Fragmento para leer:
---*---
En 1901, tras dejar los estudios, decidió dedicar su vida a la causa revolucionaria. Con veintitrés años, vestido y peinado con ese estilo socialista –pelo largo, traje negro y pañuelo o corbata rojos– que tan atractivo resulta en la actualidad (no hay que desdeñar la influencia que la difusión de las fotos del joven Stalin está teniendo en la “romantización” de su imagen entre la juventud rusa), Koba pasó a la clandestinidad, de la que no saldría hasta la Revolución de 1917.
Dieciséis años de intensa actividad política en los que se unió a los bolcheviques, abrazó la doctrina leninista (conoció a Lenin en 1905), escribió obras marxistas, organizó huelgas, perpetró robos para recaudar fondos, fue detenido y exiliado y se fugó en diversas ocasiones. Una agitada vida como revolucionario que se interrumpió en 1913, cuando fue condenado a cuatro años de exilio en Siberia. Ese largo período de cautiverio le permitió librarse de combatir en la Primera Guerra Mundial, pero también le impidió participar en el inicio de la revolución.
Llamadme Stalin
El joven revolucionario Koba llegó a Petrogrado convertido en un veterano y ambicioso político llamado Stalin (“hecho de hierro”). Su llegada a la capital, en 1917, coincidió con la decisión del gobierno provisional de Kerensky, que se había formado tras la abdicación del zar en la Revolución de Febrero, de arrestar a los líderes bolcheviques después de las violentas protestas ocurridas en Petrogrado a principios de julio.
---*---
Una serie de registros
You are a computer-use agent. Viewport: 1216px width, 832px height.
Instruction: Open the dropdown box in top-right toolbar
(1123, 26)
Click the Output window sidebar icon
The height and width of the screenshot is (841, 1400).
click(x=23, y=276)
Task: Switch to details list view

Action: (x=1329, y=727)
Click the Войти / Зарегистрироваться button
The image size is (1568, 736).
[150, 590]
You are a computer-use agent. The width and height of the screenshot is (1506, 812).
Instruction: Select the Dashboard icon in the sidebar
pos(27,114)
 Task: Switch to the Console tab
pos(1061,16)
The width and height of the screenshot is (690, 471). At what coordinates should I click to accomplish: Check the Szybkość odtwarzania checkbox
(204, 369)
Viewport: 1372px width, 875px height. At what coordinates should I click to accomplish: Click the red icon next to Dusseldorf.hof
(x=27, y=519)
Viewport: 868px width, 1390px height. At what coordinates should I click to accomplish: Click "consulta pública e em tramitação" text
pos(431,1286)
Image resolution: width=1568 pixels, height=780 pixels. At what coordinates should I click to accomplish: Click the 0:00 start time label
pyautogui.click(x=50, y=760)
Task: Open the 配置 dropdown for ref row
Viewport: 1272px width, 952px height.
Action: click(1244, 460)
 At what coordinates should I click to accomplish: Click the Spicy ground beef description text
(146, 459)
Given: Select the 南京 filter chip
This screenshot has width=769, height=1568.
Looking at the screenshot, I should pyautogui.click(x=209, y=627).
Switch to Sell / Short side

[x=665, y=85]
---*---
Objetivos:
[a] Resume en forma de lista el párrafo del fragmento sobre el joven Stalin que empieza con "Dieciséis años de intensa actividad política" y conserva sus datos principales.
[b] Desplaza las coordenadas de clic de los registros sumando 149 a cada una. Copia íntegras solo las líneas que van desde la que contiene "Task: Switch to the Console tab" hasta la que contiene "(x=27, y=519)", ambas incluidas.

Resultados finales:
[a]
- Durante dieciséis años de intensa actividad política se unió a los bolcheviques y abrazó la doctrina leninista. Conoció a Lenin en 1905.
- En ese tiempo escribió obras marxistas, organizó huelgas y perpetró robos para recaudar fondos.
- Fue detenido y exiliado, y se fugó en diversas ocasiones.
- Esa vida se interrumpió en 1913, cuando fue condenado a cuatro años de exilio en Siberia.
- El cautiverio lo libró de combatir en la Primera Guerra Mundial, pero le impidió participar en el inicio de la revolución.

[b]
 Task: Switch to the Console tab
pos(1210,165)
The width and height of the screenshot is (690, 471). At what coordinates should I click to accomplish: Check the Szybkość odtwarzania checkbox
(353, 518)
Viewport: 1372px width, 875px height. At what coordinates should I click to accomplish: Click the red icon next to Dusseldorf.hof
(x=176, y=668)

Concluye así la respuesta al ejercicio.